NICK RIEWOLDT will test out his injured calf on Thursday in a bid to prove his fitness to play in Sunday's tribute game for his late sister.

Results of scans from late Monday showed a low-level calf strain, suffered during Sunday’s loss to GWS.

St Kilda football manager Jamie Cox said Riewoldt would have to prove his fitness on Thursday. 

"He'll need to do something significant on Thursday, he'll need to be running around," Cox told AFL.com.au at Seaford on Tuesday.  

"The game is (on) Sunday, so it gives us a chance to test him out, and then recover again the next day, just to make sure that he's OK.”  

But Cox was reluctant to put a percentage chance on Riewoldt taking the field.

"I won't get too technical, but it was a low-level injury. It's really quite pleasing from that perspective,” he said.

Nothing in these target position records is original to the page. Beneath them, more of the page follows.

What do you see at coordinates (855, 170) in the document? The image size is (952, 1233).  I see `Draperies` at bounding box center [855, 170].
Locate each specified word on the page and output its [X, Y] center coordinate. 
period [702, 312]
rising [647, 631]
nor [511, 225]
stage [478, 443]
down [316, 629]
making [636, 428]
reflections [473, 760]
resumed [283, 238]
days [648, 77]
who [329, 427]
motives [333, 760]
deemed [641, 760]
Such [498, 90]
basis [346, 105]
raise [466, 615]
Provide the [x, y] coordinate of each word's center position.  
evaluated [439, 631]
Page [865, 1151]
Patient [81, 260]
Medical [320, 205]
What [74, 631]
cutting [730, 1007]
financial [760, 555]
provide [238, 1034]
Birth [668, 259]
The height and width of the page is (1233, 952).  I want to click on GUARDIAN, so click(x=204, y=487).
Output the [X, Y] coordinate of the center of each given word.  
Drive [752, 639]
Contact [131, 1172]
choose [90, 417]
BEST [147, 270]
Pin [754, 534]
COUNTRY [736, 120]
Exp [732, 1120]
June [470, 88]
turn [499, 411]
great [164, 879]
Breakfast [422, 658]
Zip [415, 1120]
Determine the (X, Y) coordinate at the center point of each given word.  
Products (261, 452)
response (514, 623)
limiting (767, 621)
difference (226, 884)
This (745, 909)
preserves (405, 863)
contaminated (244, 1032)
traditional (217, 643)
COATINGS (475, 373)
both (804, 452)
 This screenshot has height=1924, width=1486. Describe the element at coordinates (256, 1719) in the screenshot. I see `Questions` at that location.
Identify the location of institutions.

"We just want to give him every possible chance, we want to give him a chance to for the injury to settle - it probably hasn't fully settled yet.”

The St Kilda skipper injured his calf against the Giants on Sunday, but believes he could still be fit to face Richmond.

Riewoldt spoke to reporters as he arrived for scans late on Monday. 

"Obviously (I) want to play every week, but this is a really significant week for obvious reasons," Riewoldt said.

"It is still only early, I'll have the scan and talk to the doctors and go from there basically.

"I think I got it pretty early. I just felt it tighten up a little bit and then came off."

Sunday's twilight encounter between St Kilda and Richmond is being billed as 'Maddie's Match'.

The game is a fundraiser for Maddie Riewoldt’s Vision, which has been set up to raise funds and awareness for research into bone marrow failure syndromes.

Riewoldt's sister Madeleine passed away from a long battle with the illness in February at the age of 26.

St Kilda players took part in a recovery session at the club's Seaford pool on Tuesday morning wearing purple speedos, Maddie's favourite colour, to promote the match.